Так это и случилось недавно. С 80-х годов прошлого столетия, т. е. тридцать и более лет назад, министерству просвещения настойчиво указывалось, что физическое здоровье подрастающего поколения подсекается, подсушается непомерным разрастанием его программ, — прибавкою 8-го класса в гимназиях к бывшим дотоле 7-ми классам, занятием весенних месяцев, когда распускается и расцветает вся природа и воздух наиболее живителен, — самыми интенсивными занятиями (экзамены) и т. д., и проч. и проч. Министерство оставалось непробудно к этому. Его задача — «просвещение». «Здоровье» вовсе и не есть его задача; отнюдь не значится в предметах и задачах, так сказать, самого «учреждения министерства»…

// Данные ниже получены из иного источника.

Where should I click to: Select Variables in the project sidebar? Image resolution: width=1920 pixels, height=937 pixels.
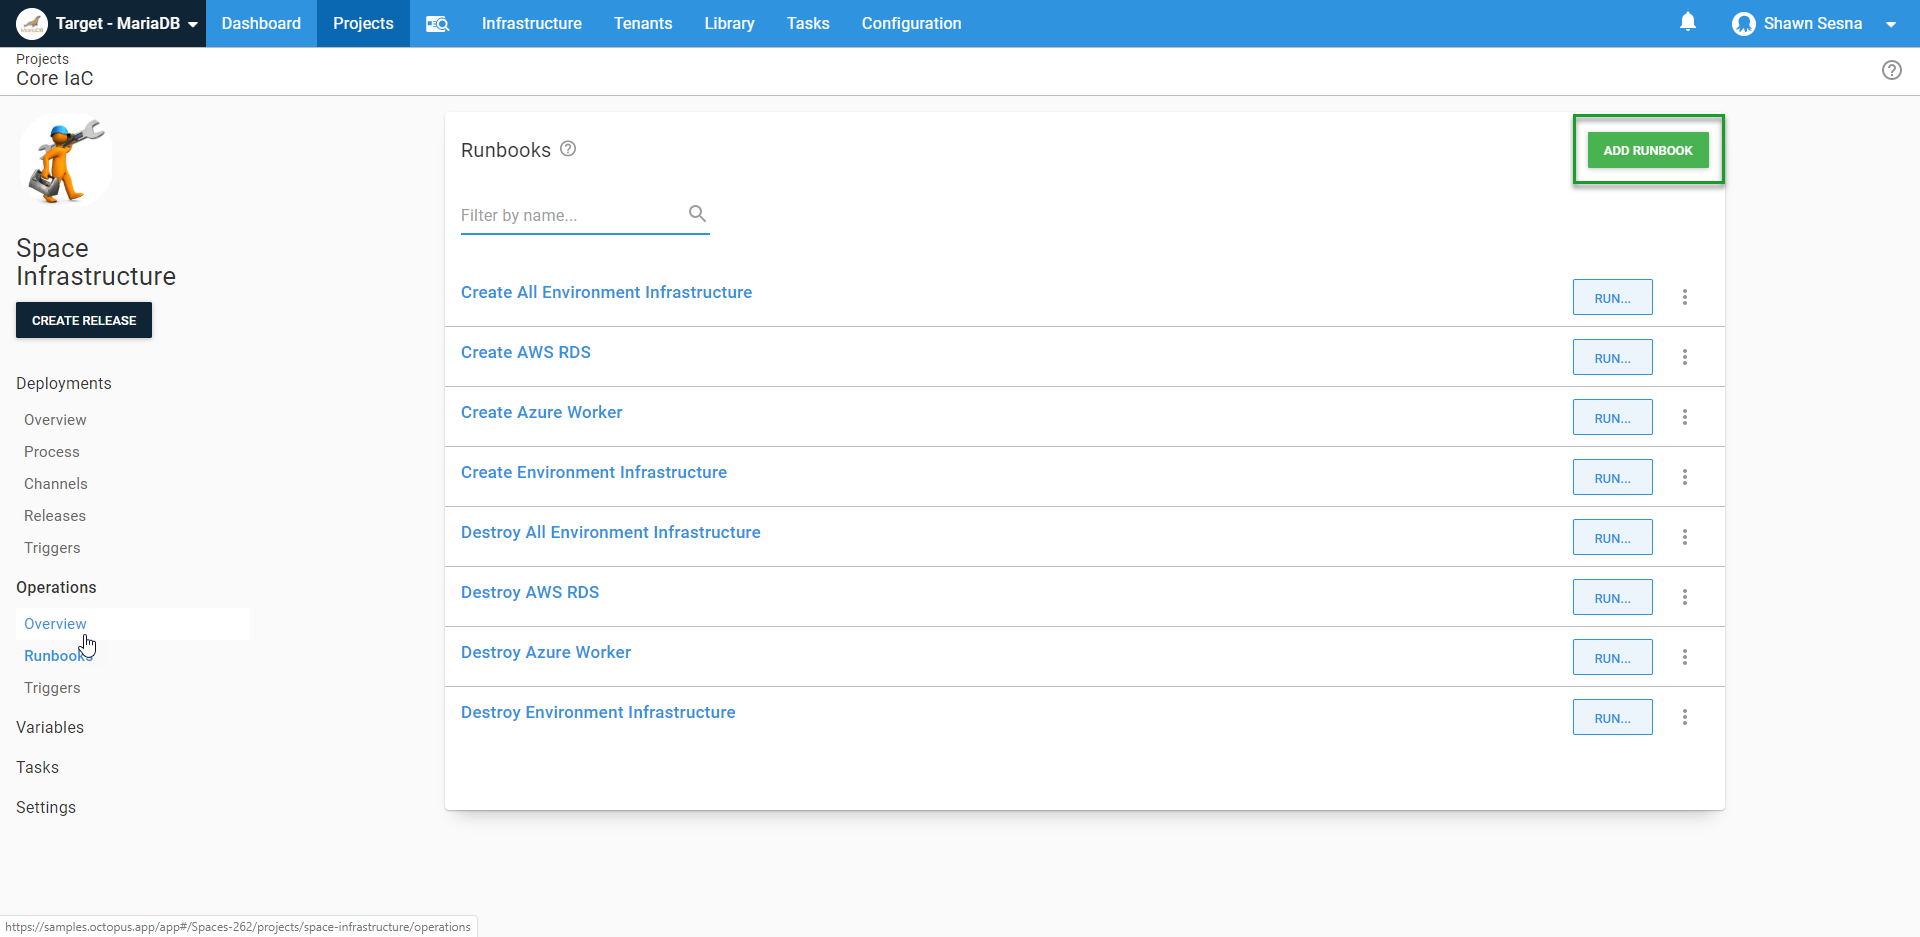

С чувством великого удовлетворения, поэтому, русские люди всех классов, всех сословий, всех ярусов социального положения отнесутся к распоряжению Государя от 7 июня, в котором Государь придает особое значение правильной постановке делу физического развития подрастающего поколения, и в частности преподавания гимнастики и военного строя в мужских учебных заведениях всяких наименований и всех ведомств и признает необходимым ввести должное объединение в деятельность частных учреждений и обществ, преследующих цели физического развития населения.

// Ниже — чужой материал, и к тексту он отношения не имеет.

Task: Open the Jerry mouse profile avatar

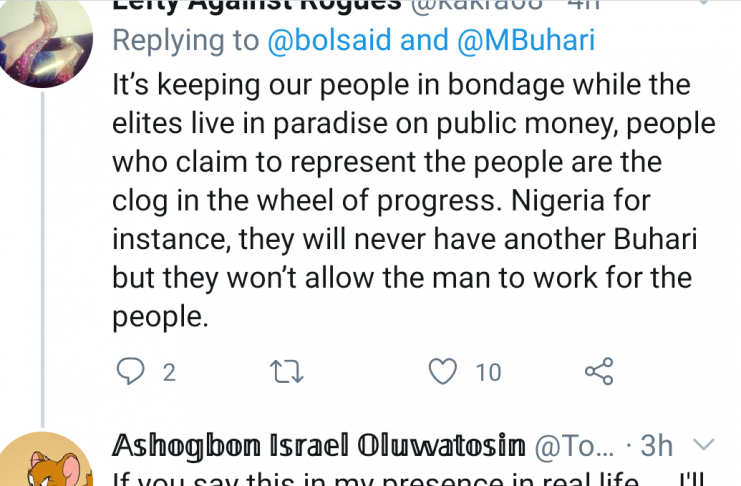Action: click(43, 462)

Таким образом, вместо «кой-чего» в этом роде и даже только «кой-какой игры» около великой задачи поддержания на должном уровне физического здоровья населения, что с явным нерасположением, как «уступку», делали учебные заведения, — им придется покорно склониться перед волею Государя и впустить в себя широкие воды освежающих упражнений. Нужно не упустить из виду и частных учебных заведений, которых теперь развелось так же почти много, как и заведений казенных. Наконец, в высшей степени важно, чтобы, впуская воды обильной физической жизни в себя, учебные заведения, — т. е. министерства, в ведении коих они находятся, для освобождения досуга и времени на эти физические упражнения приступили к немедленному же освобождению своих программ от лишнего ученого балласта, который всегда чувствовался в этих программах как своеобразный продукт педагогического тщеславия и взаимного друг перед другом учебных заведений хвастовства. Все эти теории чисел (так называемая «теоретическая арифметика»), все эти подробности немецких географий и немецких историй должны быть беспощадно выгнаны из плана общеобразовательных учебных заведений, так как ничего «общеобразовательного» здесь нет, а есть только отсутствие всякого педагогического такта и всякого понимания, что такое «общее образование», «общее развитие». Это просто балласт непонятных ученикам слов, есть просто энциклопедический мусор, без всего в себе развивающего. Мы в высшей степени опасаемся, что желание Государя будет «обойдено», что самая главная цель — сохранение физического здоровья учеников — будет не только не достигнута, но, так сказать, подвергнется еще большему сжиманию, дети будут подвергаться еще большему изнурению: именно гимнастика будет лишь механически впущена в учебные заведения, но прочие все требования останутся в том же объеме, а ученики «пусть справляются с этим, как знают». Вообще, тут «беда ходит около дверей», и «да будут бодрствовать консулы», роль коих принадлежит в данном случае родителям.
Впервые опубликовано: «Новое Время». 1913. 1 июля. N 13398.